A Framework for Visualizing Study Designs and Data Observability in Electronic Health Record Data

ORCID Icon & ORCID Icon
Pages 601-608 | Published online: 29 Apr 2022
 

Abstract

Background

There is growing interest in using evidence generated from clinical practice data to support regulatory, coverage and other healthcare decision-making. A graphical framework for depicting longitudinal study designs to mitigate this barrier was introduced and has found wide acceptance.
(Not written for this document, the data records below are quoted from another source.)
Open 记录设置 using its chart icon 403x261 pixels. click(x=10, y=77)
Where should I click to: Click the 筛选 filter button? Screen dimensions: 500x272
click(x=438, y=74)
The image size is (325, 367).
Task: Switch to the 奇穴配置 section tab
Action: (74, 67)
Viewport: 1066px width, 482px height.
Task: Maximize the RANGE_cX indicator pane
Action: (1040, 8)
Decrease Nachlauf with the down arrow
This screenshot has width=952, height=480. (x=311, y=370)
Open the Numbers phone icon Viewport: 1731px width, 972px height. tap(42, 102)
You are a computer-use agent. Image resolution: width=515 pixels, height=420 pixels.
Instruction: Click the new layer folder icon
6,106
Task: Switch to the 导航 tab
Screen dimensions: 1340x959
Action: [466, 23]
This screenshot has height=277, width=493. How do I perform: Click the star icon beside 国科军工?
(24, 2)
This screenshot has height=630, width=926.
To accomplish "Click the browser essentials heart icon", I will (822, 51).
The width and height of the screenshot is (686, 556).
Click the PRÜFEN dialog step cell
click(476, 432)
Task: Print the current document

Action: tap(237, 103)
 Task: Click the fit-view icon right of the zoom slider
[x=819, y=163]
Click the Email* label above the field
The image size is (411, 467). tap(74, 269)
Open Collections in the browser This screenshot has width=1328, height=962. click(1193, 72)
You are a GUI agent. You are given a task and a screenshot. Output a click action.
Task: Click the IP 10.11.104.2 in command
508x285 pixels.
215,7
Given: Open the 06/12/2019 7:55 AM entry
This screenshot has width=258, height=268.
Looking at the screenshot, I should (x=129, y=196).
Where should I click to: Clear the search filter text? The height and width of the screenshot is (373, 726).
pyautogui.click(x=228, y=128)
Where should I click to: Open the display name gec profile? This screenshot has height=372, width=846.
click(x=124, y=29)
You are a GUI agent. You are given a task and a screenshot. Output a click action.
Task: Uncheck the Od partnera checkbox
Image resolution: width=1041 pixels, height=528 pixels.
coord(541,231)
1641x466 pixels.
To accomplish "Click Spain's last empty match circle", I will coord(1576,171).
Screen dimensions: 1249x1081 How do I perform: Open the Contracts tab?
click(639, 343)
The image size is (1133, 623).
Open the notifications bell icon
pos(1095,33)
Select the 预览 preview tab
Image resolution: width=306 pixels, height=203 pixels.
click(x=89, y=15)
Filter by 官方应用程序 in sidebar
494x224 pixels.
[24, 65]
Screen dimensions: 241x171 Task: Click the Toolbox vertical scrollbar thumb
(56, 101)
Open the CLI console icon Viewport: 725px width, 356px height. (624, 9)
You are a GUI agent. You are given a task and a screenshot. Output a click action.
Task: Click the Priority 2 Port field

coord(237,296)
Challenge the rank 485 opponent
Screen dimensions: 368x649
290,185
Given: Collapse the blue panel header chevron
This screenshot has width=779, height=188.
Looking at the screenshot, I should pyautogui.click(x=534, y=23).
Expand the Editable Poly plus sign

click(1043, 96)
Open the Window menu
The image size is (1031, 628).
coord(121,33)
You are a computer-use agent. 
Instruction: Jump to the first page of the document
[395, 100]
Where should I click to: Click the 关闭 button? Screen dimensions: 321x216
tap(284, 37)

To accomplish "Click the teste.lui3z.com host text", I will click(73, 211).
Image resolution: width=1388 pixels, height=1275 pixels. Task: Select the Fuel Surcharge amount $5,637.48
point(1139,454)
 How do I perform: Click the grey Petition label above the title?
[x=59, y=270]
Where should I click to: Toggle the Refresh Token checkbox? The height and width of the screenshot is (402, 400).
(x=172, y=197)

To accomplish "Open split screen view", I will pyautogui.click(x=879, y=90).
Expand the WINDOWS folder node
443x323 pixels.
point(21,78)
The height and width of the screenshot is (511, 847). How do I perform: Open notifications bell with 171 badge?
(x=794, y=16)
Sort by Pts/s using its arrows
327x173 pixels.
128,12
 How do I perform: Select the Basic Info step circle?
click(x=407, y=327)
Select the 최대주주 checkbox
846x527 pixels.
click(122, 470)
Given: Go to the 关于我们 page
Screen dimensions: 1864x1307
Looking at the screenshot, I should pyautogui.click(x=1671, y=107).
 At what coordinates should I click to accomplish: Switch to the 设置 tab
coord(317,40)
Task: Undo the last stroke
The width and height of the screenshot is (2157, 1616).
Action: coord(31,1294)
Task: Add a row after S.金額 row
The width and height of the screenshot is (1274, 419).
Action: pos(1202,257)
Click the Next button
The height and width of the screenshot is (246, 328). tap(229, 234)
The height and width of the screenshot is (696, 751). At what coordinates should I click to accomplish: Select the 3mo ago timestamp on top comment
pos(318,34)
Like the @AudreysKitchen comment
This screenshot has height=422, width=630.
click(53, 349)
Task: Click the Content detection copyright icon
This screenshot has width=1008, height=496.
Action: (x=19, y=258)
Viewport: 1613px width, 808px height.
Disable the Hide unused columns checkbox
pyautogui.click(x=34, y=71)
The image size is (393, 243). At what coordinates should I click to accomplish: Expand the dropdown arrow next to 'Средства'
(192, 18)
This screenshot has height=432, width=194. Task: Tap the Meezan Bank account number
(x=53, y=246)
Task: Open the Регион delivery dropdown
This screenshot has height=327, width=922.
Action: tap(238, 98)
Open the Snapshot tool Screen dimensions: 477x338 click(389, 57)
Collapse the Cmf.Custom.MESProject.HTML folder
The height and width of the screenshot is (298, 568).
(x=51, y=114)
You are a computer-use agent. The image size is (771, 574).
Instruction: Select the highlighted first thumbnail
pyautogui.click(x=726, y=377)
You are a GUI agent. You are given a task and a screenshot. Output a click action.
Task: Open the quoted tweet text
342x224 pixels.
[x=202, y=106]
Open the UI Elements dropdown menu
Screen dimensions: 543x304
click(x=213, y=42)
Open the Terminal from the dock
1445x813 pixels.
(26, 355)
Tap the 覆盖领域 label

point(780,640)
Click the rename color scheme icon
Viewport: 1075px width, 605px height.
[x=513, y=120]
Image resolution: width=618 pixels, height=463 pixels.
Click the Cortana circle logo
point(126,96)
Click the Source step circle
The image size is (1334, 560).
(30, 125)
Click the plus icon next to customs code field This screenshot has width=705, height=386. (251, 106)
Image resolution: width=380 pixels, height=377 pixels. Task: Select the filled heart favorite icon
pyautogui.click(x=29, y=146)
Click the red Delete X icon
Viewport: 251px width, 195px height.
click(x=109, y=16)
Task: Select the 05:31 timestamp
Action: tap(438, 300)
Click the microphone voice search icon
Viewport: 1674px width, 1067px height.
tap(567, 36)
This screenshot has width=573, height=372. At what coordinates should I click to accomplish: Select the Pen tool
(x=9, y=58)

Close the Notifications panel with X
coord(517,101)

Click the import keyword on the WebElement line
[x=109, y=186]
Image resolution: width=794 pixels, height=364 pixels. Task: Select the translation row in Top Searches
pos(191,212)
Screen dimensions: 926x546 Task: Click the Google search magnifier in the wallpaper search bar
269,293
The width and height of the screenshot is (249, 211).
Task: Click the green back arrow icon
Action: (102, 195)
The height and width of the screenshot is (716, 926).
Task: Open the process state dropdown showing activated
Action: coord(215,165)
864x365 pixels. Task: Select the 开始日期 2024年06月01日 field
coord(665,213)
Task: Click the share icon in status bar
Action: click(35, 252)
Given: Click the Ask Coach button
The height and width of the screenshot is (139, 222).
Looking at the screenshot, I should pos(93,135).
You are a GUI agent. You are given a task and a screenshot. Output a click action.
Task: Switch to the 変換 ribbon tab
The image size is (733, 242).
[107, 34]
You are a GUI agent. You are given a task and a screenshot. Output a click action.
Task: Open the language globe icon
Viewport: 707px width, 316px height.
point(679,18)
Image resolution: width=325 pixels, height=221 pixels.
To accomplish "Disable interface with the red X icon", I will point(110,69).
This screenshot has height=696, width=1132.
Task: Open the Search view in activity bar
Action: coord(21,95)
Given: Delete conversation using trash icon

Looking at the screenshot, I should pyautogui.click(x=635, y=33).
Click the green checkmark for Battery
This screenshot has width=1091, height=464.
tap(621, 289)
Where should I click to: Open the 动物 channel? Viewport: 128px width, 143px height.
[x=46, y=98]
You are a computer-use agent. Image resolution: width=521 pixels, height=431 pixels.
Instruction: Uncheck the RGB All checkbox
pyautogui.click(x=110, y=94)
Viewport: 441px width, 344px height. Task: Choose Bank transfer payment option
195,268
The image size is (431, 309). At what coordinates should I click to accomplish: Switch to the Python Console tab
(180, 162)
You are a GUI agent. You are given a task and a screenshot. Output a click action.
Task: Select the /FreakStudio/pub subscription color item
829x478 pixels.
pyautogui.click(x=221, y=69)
We sought to enhance the framework to contain information that helps readers assess the appropriateness of the source data in which the study design was applied.

Methods

For the enhanced graphical framework, we added a simple visualization of data type and observability to capture differences between electronic health record (EHR) and other registry data that may have limited data continuity and insurance claims data that have enrollment files.

Results

We illustrate the revised graphical framework with 2 example studies conducted using different data sources, including administrative claims only, EHR only, linked claims and EHR, as well as specialty community based EHRs with and without external linkages.

Conclusion

The enhanced visualization framework is important because evaluation of study validity needs to consider the triad of study question, design, and data together. Any given data source or study design may be appropriate for some questions but not others.

Acknowledgments

We would like to recognize Judy Maro, Michael Nguyen, Joshua K Lin, and Jeremy Rassen for early discussions on this revision to the graphical framework for study design.

Disclosure

Authors were supported by funding from the NIH: NHLBI RO1HL141505 and NIA R01AG053302. The content is solely the responsibility of the authors and does not necessarily represent the official views of the National Institutes of Health. Dr. Wang has no conflicts of interest to report. Dr. Schneeweiss is principal investigator of the FDA Sentinel Innovation Center funded by the FDA, co-principal investigator of an investigator-initiated grant to the Brigham and Women’s Hospital from UCB and Boehringer Ingelheim unrelated to the topic of this study. He is a consultant to Aetion Inc., a software manufacturer of which he owns equity. His interests were declared, reviewed, and approved by the Brigham and Women’s Hospital and Partners HealthCare System in accordance with their institutional compliance policies.